For instance: A compact fluorescent light bulb costs about five to 10 times as much as a standard incandescent bulb, it uses about 75 percent less energy, and it lasts eight to 10 times longer.
But you can also save energy and money simply by getting more information. That means determining the amount of electricity used by all the equipment in your house. This can frequently be significantly reduced.
The trick is getting that information. It sounds easy until you start to think about it. If you're like most homeowners, you have no idea how many kilowatt-hours you use a month, let alone which things use how much. Moreover, your electricity bill arrives four to eight weeks after the fact, so by then whatever you did to make those numbers go up or down is history.
In the past, trying to measure the power draw of different appliances was an exercise in frustration. You could get plug loads (the power draw of everything that plugs into an outlet), but you couldn't measure anything hard-wired (things with no outlet, such as ceiling lights) or anything on a 220-volt circuit, such as your water heater.
Digital monitors, which became available a few years ago, overcome those challenges. These handy devices, which receive a signal transmitted from a second piece of equipment attached to your electric meter, provide instant feedback on your electricity use and its cost. The monitors, which can be carried to any room in the house, do not indicate the power draw of a specific item. But you can easily figure it out by watching the numbers go up and down as you turn a light fixture or television on and off or stand by the refrigerator as it automatically switches on or off.
Pilot projects in the United States and Canada have shown that homeowners who used these devices quickly connected the dots about what they were doing, how much electricity was being used and how much it cost. Then they started to trim those kilowatt-hours and save money.
The monitors that the Ontario utility Hydro One gave to 400 households in 2004 provided an impressive amount of information. The homeowners could see their total electricity draw and its cost in real time, as well as running totals for the current billing period, and the predicted totals for the period, based on past use.
Homeowners could also see the amount of carbon dioxide they were contributing to the atmosphere in real time, as well as running and predicted totals for the billing period. (Carbon dioxide is the major component of the greenhouse gases that cause global warming. It is produced when fossil fuels are burned to generate electricity.)
The 400 households were followed for 12 to 18 months. Using the monitors, they reduced their electricity use by an average of 6.5 percent, said Dean Mountain, an economist at Ontario's MacMaster University who analyzed the data for Hydro One. Though not huge on a per-household basis, a reduction of this size in every household in Hydro One's Ontario service area would allow the utility to mothball two generating stations, Mountain said.

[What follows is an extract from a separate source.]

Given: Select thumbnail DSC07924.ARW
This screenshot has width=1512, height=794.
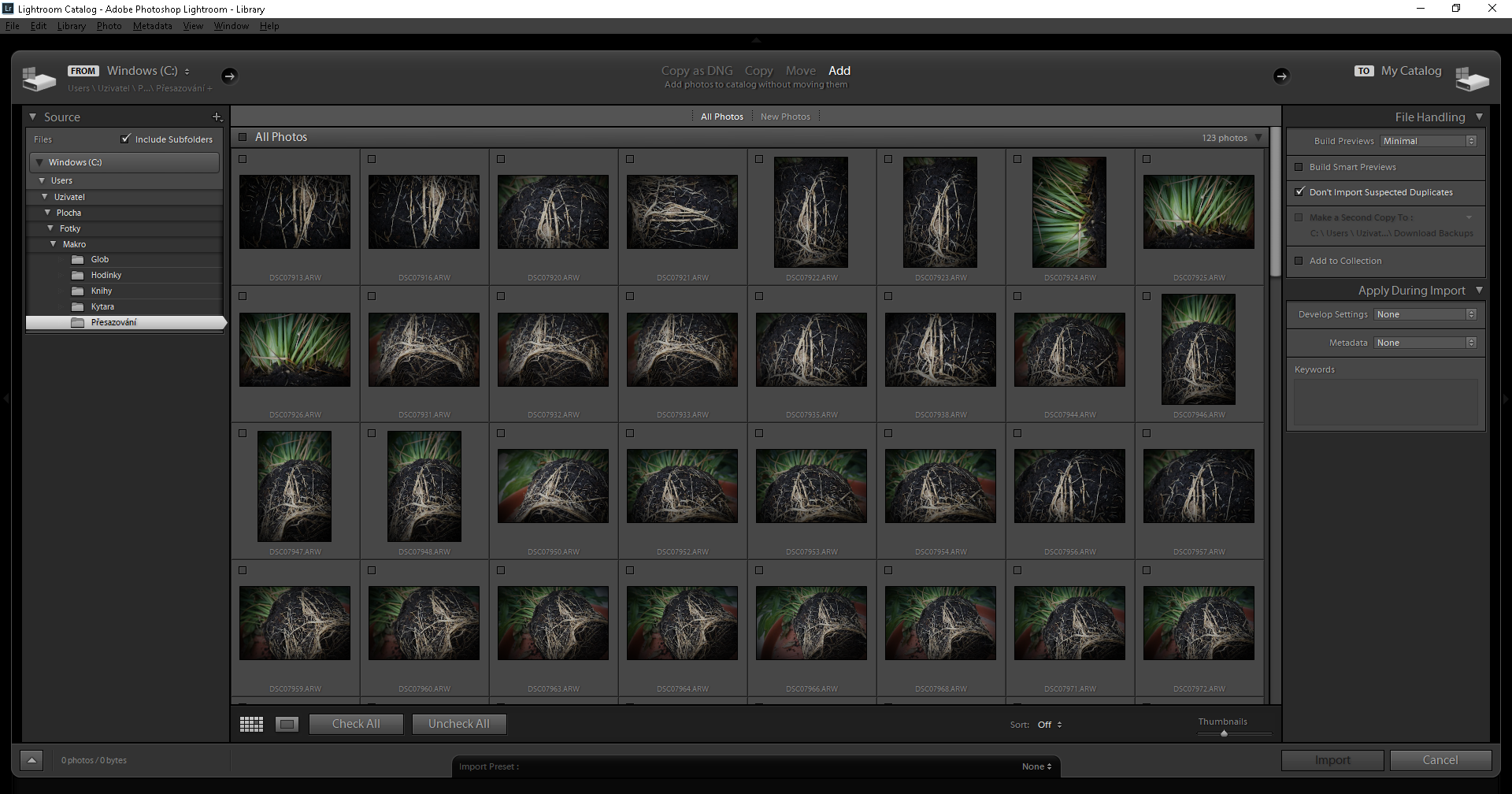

Which information affected household behavior the most? Mountain said that the cost figures were the clear winners, although "moral suasion" and knowledge about carbon dioxide emissions influenced some people.
In two subsequent, smaller samples in British Columbia and Newfoundland, Mountain said the cost factor was even more compelling. In Newfoundland, where electricity costs are higher and incomes are lower, the households reduced their electricity use by 18 percent. In British Columbia, where electricity costs are lower, incomes are higher and the climate significantly milder, the reduction in electricity use was only 2.7 percent.